Mexican tacos, beef, street food, Mexico city, tortilla, hungry, LatAm, 575

LatAm bond bankers, I hope you’re hungry

Origination bankers in New York are again flocking south to visit Latin American issuers. Some 13 of the 15 LatAm DCM heads that GlobalCapitalsurveyed in the past two weeks said they were already carrying out client visits in the region; just two are waiting until 2022. But, in Mexico at least, bankers are largely being directed by issuers to seek out restaurants, cafes and bars with suitably ventilated terraces for their meetings.

One DCM head said this new Covid-safe form of meeting was a bit much for him. How is he supposed to maintain his carefully procured pandemic-era beach bod while packing 10,000 calories a day just seeing his clients? Another LatAm bond chief recently back from Mexico said the tacos were as moreish as ever, but that this was the only consolation for missing bedtime with his children. Your correspondent, also just back in Bogotá from Mexico City, concurs on the quality of the grub — though is currently about 80% corn, so perhaps not the most impartial judge.

For most in global financial markets, it’s budgetary belt-tightening — rather than trouser belt-tightening — that will likely lead to less travel, alongside other considerations like carbon emissions and the time savings of Zoom versus planes and in taxis.

Is Latin America slightly different? Some think so, given selling LatAm bonds requires being on the pulse on “local content” — banker speak for trying to comprehend what on earth is going on in this region (more on El Salvador’s volcano bond below). Then there are the clichés about the Latin American way of doing business: the importance of close personal relationships, building trust over time etc. Some of these stereotypes are probably based on reality.
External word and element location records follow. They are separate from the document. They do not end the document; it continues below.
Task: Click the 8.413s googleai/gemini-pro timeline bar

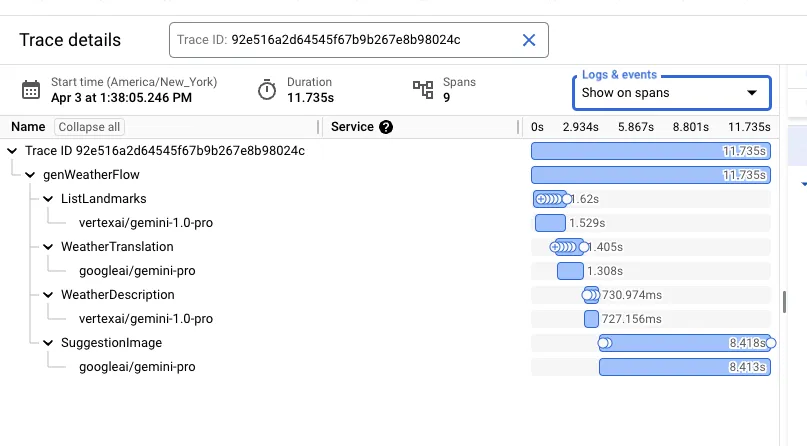Action: (684, 367)
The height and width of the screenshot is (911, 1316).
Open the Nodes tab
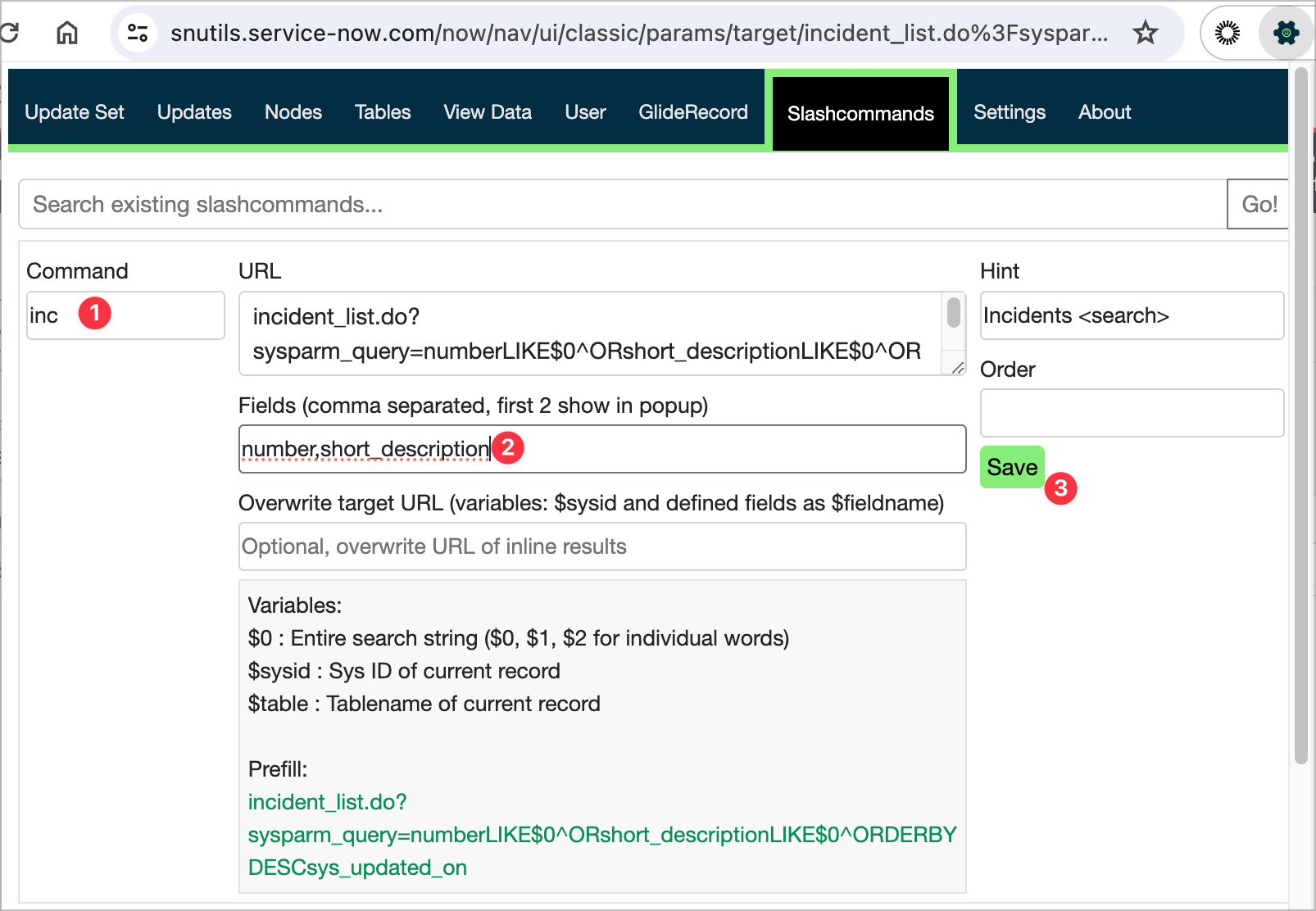[x=293, y=112]
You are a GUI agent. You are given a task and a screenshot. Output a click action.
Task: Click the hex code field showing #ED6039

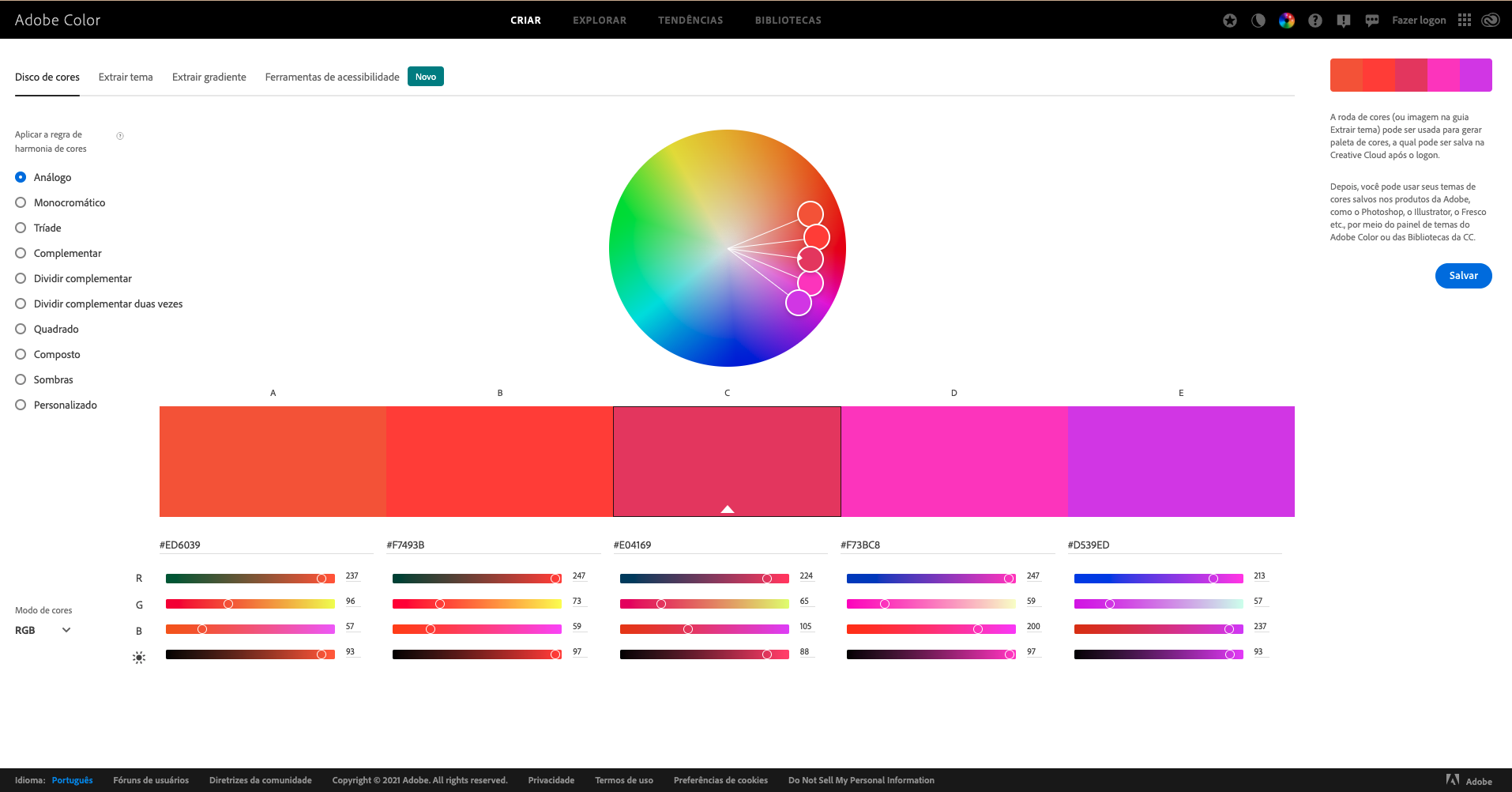pyautogui.click(x=179, y=545)
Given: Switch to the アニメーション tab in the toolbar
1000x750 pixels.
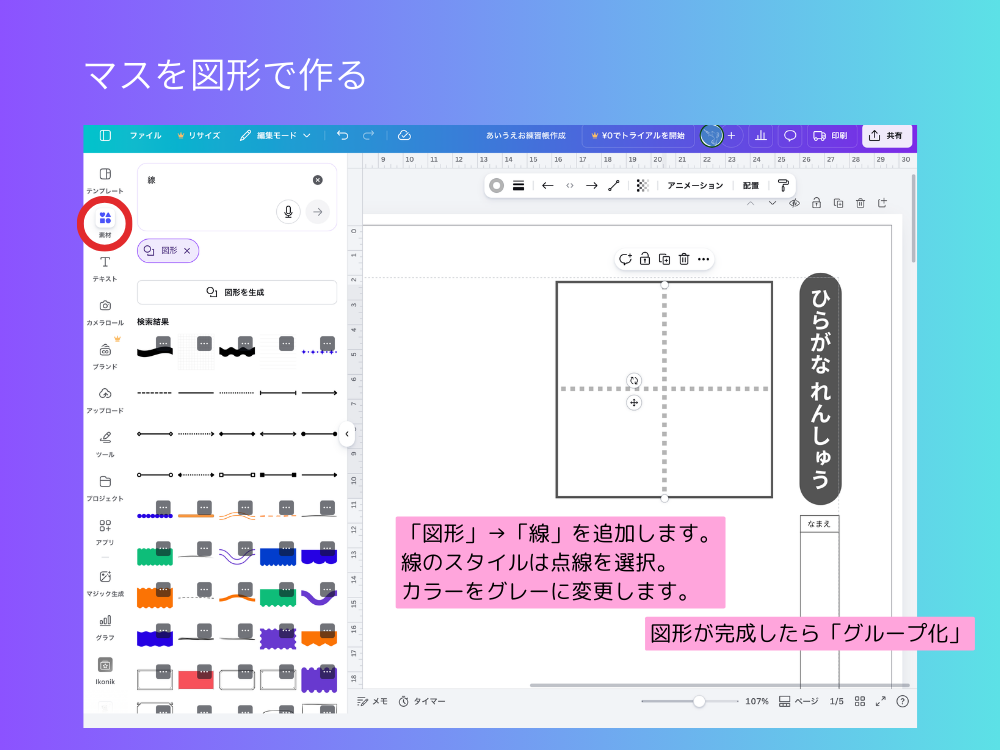Looking at the screenshot, I should click(696, 186).
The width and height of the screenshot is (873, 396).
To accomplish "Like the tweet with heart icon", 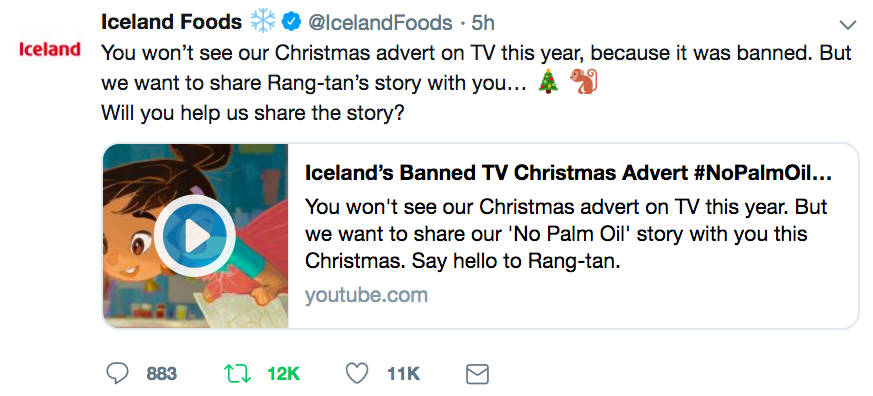I will (x=357, y=373).
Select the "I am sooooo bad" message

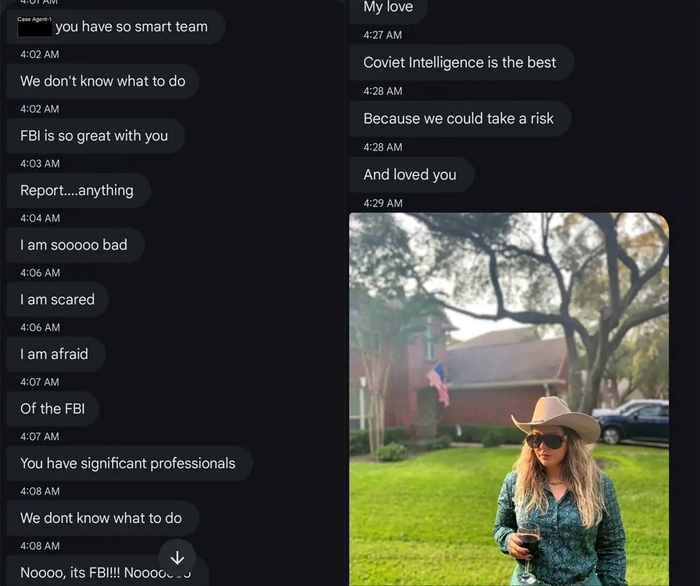74,245
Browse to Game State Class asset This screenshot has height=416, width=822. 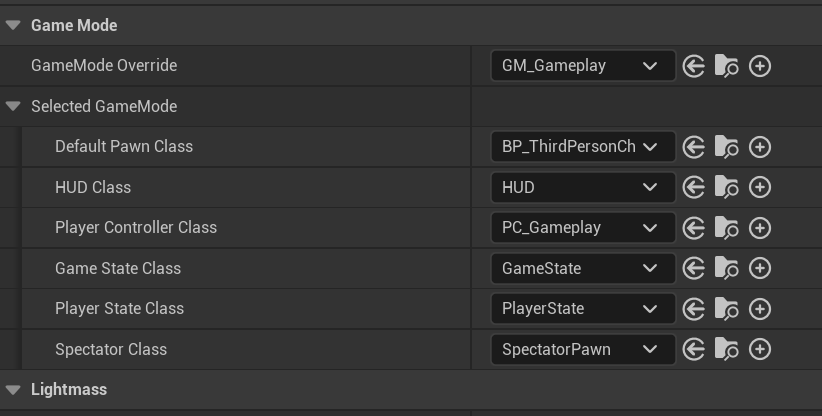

LatAm bankers occasionally like to think their jobs are a tad more exotic and unpredictable than developed market bond pros, which necessitates more on-the-ground action. To paraphrase another LatAm debt head, US IG DCM guys are “cogs in the machine”, fussing over whether a new issue concession should be 2bp or 3bp. Comparatively, LatAm bankers are “ninjas”. LatAm bond journalists, too, surely?

What does this mean for LatAm DCM travel habits in the future? There is little consensus — not even on where to get the best taco in Mexico City. But we suggest checking out the full write-up of our findings here. If you still need access, drop my colleagues Phil and Kat a line at phil.huntsman@globalcapital.com / katherine.tapper@globalcapital.com for a trial password.

Crypto eruption

Before proceeding to the next section, please watch at least the first 55 seconds of this video from President Nayib Bukele of El Salvador. And take notes for next time you want to brighten up a roadshow presentation.

It is indeed roadshow presentation for Bitcoin City, a volcano-powered city of no taxes in El Salvador that — you will have heard by now — will be financed by $1bn of ‘Bitcoin bonds’. Or Volcano bonds, take your pick.

Safe to say, EM investors not only won’t be buying the notes, but they don’t like the idea either. The initiative puts the country even more firmly on the “anything but the IMF” path, as Nathalie Marshik at Stifel termed it. Bond prices tumbled to new lows, and the chances of the market filling a 2022 funding gap that Fitch estimates at close to $1bn went from to as slim as a pupusa to slimmer than an empty taco.

Whether Bukele’s scheme is successful or not — and maybe there are $1bn worth of people who back El Salvador to become the “Singapore of digital capital markets” — we argue here that the Volcano bonds are a perilous experiment for a fragile economy.

If you thought El Salvador had carried out a detailed risk assessment of issuing debt to buy cryptocurrency, take a look at the Concluding Statement of the IMF’s Article IV Mission to the country. The section on Bitcoin is almost — almost — as entertaining as watching Bukele being beamed onto stage with AC/DC as a soundtrack.

From the IMF note:

“The plans to issue sovereign bonds and use the proceeds to buy Bitcoin and fund infrastructure plans announced on November 20, occurred after the technical work of the mission concluded, and were not discussed with the authorities.”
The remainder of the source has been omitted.